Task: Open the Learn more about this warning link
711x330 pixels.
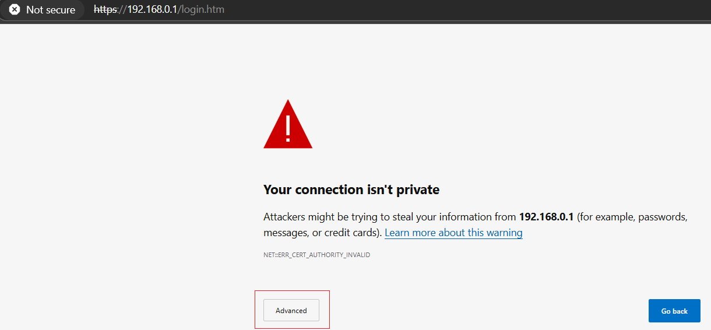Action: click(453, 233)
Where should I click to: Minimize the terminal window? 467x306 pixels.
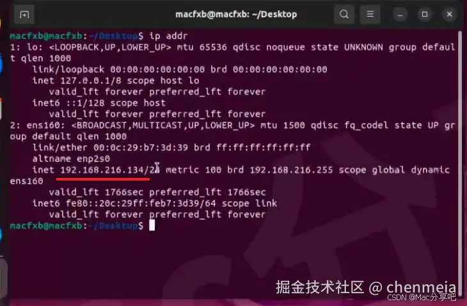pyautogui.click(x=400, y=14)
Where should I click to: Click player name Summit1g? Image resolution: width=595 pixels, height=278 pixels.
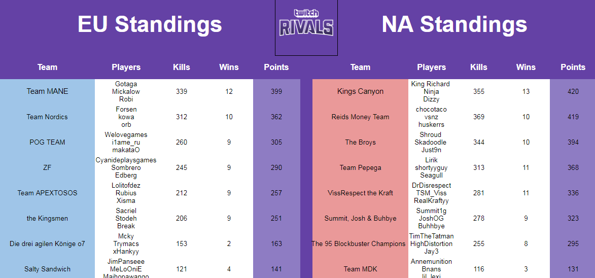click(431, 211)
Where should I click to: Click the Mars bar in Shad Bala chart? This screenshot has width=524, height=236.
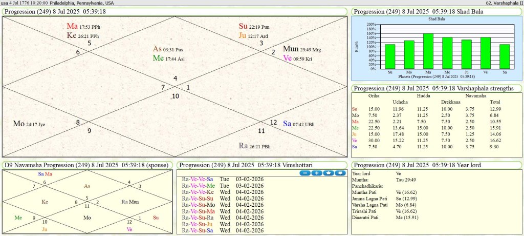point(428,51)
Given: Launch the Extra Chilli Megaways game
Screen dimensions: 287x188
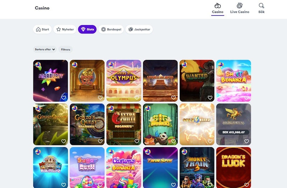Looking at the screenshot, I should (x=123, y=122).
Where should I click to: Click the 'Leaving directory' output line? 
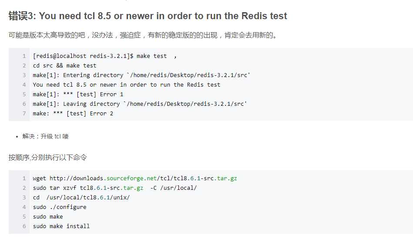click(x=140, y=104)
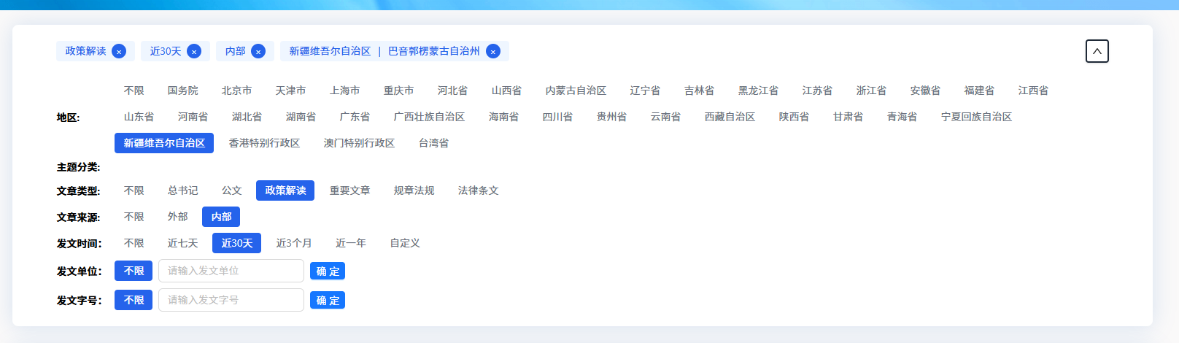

|---|

AIM OF THE EXERCISE
Give again, word for word, every line from the one containing "Where should I click to: Click player" through the last line above, both ends included, and leave the pictures out.

EXERCISE RESPONSE
Where should I click to: Click player name Summit1g? Image resolution: width=595 pixels, height=278 pixels.
click(431, 211)
Where should I click to: Click the Mars bar in Shad Bala chart? This screenshot has width=524, height=236.
point(428,51)
Given: Launch the Extra Chilli Megaways game
Screen dimensions: 287x188
Looking at the screenshot, I should (x=123, y=122).
Where should I click to: Click the 'Leaving directory' output line? 
click(x=140, y=104)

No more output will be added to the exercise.